The Eternal Life of Goldman começa com uma belíssima animação: um babuíno corre em disparada para escapar de uma caverna em chamas e prestes a desmoronar. Pelo caminho, ele salta por plataformas quebradiças, escapa por um triz de armadilhas letais e atravessa uma passagem tomada pelo fogo. Num último ato de desespero, o animal se lança no vazio e consegue se agarrar às patas de uma grande ave cinematográfica. Mesmo com parte do corpo ainda em chamas, ele é carregado até uma área segura. É então que um corte abrupto e impactante muda a cena, revelando o verdadeiro herói da nossa jornada: Goldman.

Goldman é um senhor de idade que traz consigo sua inseparável bengala multiuso e modular. Com ela, podemos derrotar inimigos ao melhor estilo DuckTales dos 8-bits: ao saltarmos, usamos a ferramenta como trampolim para cair sobre os adversários e causar dano. Após fazermos o devido upgrade no cabo, a bengala ganha uma função de gancho, permitindo arrastar objetos e se pendurar em argolas fixadas em balões para alcançar plataformas superiores.
A bengala de Goldman é a grande estrela da jogabilidade. Ela é dividida em três partes distintas: cabo, haste e ponta. É aqui que o level design do jogo brilha. O jogador tem total liberdade (desde que possua os upgrades necessários) para moldar as partes da ferramenta como desejar. Essa troca é feita de forma instantânea através do D-Pad (direcional), adaptando-se perfeitamente às exigências e variações que as fases impõem.

O visual impressiona. O jogo funciona como um de plataforma sidescroller 2D inteiramente desenhado à mão, utilizando técnicas tradicionais de animação quadro a quadro (semelhante ao que vemos em Cuphead e Hollow Knight). A gameplay é extremamente fluida, acompanhada por uma belíssima direção de arte e gráficos super detalhados que enchem os olhos de quem está desfrutando da obra.
Pelo pouco que pude perceber na demo, a história parece ser narrada por dois meios distintos, dando a entender que uma mãe conta essa aventura para seu filho de mente criativa. De forma oficial, a trama nos leva a um arquipélago misterioso com a missão de encontrar e derrotar uma criatura mística conhecida como “A Divindade”. Prefiro conferir a fundo como essa narrativa vai se amarrar quando a obra for lançada de forma integral, oportunidade em que trarei uma análise completa aqui para o site.

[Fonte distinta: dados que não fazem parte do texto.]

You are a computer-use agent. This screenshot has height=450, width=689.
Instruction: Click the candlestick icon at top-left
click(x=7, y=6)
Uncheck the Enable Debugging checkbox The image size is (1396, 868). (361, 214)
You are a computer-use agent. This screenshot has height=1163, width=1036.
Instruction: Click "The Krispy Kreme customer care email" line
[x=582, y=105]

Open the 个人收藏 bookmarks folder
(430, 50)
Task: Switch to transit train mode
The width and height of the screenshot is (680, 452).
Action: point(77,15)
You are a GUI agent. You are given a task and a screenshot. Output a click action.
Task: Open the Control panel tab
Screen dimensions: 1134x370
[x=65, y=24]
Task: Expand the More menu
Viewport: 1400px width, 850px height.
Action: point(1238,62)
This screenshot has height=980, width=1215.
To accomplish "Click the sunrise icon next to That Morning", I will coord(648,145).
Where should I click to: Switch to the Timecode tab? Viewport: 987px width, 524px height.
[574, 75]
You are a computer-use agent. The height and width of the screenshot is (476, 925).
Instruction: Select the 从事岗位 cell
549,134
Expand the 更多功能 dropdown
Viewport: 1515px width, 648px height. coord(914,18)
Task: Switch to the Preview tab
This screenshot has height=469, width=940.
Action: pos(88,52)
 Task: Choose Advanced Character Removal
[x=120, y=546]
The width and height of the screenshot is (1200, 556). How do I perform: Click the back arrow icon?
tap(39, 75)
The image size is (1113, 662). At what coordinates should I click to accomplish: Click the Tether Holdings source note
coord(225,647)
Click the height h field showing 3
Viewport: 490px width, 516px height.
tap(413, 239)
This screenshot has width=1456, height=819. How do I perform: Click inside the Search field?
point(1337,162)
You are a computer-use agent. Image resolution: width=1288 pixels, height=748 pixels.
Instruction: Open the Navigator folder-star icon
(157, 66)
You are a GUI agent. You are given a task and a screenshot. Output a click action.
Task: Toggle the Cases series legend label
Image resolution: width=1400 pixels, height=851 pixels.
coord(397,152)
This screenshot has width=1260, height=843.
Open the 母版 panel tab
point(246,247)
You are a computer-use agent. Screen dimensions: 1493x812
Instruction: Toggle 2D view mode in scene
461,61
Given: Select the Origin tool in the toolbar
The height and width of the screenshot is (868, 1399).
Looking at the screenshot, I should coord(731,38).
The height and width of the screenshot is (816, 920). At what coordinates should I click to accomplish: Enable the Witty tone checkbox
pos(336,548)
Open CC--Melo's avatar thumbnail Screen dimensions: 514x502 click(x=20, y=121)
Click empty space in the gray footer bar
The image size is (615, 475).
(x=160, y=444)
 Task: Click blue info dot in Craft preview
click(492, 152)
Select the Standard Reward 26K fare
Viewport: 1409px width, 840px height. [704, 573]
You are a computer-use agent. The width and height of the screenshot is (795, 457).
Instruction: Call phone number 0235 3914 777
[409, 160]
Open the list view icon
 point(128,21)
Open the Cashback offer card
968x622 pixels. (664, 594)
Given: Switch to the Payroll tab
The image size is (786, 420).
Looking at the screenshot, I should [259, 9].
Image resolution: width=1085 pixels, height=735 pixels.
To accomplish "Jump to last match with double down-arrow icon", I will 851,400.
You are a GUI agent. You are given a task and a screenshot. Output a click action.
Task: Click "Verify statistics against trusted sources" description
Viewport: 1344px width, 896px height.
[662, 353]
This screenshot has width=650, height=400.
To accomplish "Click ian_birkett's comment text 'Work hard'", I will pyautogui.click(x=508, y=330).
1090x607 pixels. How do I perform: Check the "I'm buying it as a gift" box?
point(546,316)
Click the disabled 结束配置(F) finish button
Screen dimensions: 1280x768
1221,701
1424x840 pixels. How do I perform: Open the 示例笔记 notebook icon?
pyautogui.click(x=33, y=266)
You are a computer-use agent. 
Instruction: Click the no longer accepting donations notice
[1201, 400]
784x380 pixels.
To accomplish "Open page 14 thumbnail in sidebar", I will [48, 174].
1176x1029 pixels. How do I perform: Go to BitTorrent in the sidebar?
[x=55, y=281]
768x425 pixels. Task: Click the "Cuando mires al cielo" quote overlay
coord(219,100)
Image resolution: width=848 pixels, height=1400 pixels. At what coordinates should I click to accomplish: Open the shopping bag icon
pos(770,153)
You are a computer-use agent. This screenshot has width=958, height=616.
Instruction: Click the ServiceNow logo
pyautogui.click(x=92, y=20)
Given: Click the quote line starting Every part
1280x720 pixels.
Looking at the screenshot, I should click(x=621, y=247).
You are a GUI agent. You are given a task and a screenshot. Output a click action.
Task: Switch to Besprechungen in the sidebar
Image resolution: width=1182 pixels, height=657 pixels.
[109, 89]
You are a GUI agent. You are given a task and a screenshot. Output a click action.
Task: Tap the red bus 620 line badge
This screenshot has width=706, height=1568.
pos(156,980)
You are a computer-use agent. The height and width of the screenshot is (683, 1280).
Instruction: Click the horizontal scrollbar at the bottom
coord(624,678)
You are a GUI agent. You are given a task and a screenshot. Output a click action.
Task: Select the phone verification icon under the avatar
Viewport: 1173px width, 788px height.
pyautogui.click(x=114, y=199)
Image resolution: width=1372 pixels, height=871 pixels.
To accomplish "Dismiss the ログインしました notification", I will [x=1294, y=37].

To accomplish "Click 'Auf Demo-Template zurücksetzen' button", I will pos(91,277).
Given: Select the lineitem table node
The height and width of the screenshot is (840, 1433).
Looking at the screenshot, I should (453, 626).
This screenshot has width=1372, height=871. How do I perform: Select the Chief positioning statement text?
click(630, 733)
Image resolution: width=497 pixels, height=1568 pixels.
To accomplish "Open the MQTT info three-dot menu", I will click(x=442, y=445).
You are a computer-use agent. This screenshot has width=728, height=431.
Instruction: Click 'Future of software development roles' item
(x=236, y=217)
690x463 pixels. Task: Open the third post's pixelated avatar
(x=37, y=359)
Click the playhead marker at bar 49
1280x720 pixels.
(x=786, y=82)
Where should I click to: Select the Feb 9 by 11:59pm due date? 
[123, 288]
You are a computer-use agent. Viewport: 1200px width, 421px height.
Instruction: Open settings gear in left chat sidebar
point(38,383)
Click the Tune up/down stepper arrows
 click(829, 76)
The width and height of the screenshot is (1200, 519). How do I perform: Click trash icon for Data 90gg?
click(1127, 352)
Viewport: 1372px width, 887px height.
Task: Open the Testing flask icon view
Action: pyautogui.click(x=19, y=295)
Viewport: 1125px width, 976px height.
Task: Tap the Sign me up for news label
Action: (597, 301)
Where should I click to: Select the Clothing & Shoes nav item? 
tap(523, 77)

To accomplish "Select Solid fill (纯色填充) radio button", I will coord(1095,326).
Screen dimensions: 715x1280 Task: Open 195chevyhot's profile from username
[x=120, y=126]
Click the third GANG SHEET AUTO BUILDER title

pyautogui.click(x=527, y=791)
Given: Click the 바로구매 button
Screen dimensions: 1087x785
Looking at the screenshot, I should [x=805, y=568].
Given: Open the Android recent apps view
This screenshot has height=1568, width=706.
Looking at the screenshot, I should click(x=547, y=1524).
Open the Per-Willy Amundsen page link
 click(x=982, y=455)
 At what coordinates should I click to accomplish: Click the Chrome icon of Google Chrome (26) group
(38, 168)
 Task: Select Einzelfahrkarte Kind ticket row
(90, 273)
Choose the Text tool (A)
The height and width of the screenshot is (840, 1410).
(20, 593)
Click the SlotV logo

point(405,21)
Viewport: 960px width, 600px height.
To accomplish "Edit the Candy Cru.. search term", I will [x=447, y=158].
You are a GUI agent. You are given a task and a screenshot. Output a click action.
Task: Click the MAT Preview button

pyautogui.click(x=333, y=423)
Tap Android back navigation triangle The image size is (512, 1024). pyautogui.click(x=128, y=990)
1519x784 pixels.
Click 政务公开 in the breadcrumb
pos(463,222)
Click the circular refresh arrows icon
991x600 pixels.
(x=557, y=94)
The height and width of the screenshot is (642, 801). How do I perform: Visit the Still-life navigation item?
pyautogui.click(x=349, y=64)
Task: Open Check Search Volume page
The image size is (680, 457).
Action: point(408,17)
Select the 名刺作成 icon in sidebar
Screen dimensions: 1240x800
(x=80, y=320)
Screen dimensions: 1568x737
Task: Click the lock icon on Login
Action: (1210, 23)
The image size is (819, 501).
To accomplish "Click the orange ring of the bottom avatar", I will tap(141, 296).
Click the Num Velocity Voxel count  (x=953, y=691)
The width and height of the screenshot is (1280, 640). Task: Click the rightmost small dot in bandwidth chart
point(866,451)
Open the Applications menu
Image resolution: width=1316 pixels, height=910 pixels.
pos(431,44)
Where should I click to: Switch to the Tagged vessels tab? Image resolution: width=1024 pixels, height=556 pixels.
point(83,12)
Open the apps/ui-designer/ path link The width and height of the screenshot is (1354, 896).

A demo, que oferece cerca de 90 minutos de conteúdo, foi a oportunidade perfeita para testar esse jogo que eu já vinha namorando há tempos por meio de trailers e anúncios. Nela, pude experimentar vários biomas, cada um com uma temática diferente e desafios diversos. À medida que novos upgrades para a bengala surgem, novas possibilidades aparecem, dando contorno e complexidade ao level design.
Os inimigos também se renovam, incluindo lutas contra chefes que, ao contrário dos adversários comuns, dependem da resolução de pequenos quebra-cabeças para que possamos causar dano. Nesses novos biomas —, é possível encontrar passagens secretas, itens consumíveis, colecionáveis e recursos de evolução para o personagem. Conforme progredimos, novos personagens são apresentados e pedaços de ambas as histórias vão sendo revelados, tornando a experiência cada vez mais rica e misteriosa. Experimentei a versão de testes no PlayStation 5 e o resultado é muito promissor, me deixando genuinamente animado para jogar a versão final.

Desenvolvido pela Weappy Studio (mesma criadora da aclamada série This Is the Police) e publicado pela THQ Nordic, The Eternal Life of Goldman ainda não possui uma data de lançamento específica, mas está confirmado para chegar ainda em 2026 para PC (via Steam e Epic Games Store), PlayStation 5, Xbox Series X|S e Nintendo Switch. Se você curte jogos de plataforma desafiadores e que recompensam a criatividade do jogador, vale a pena ficar de olho.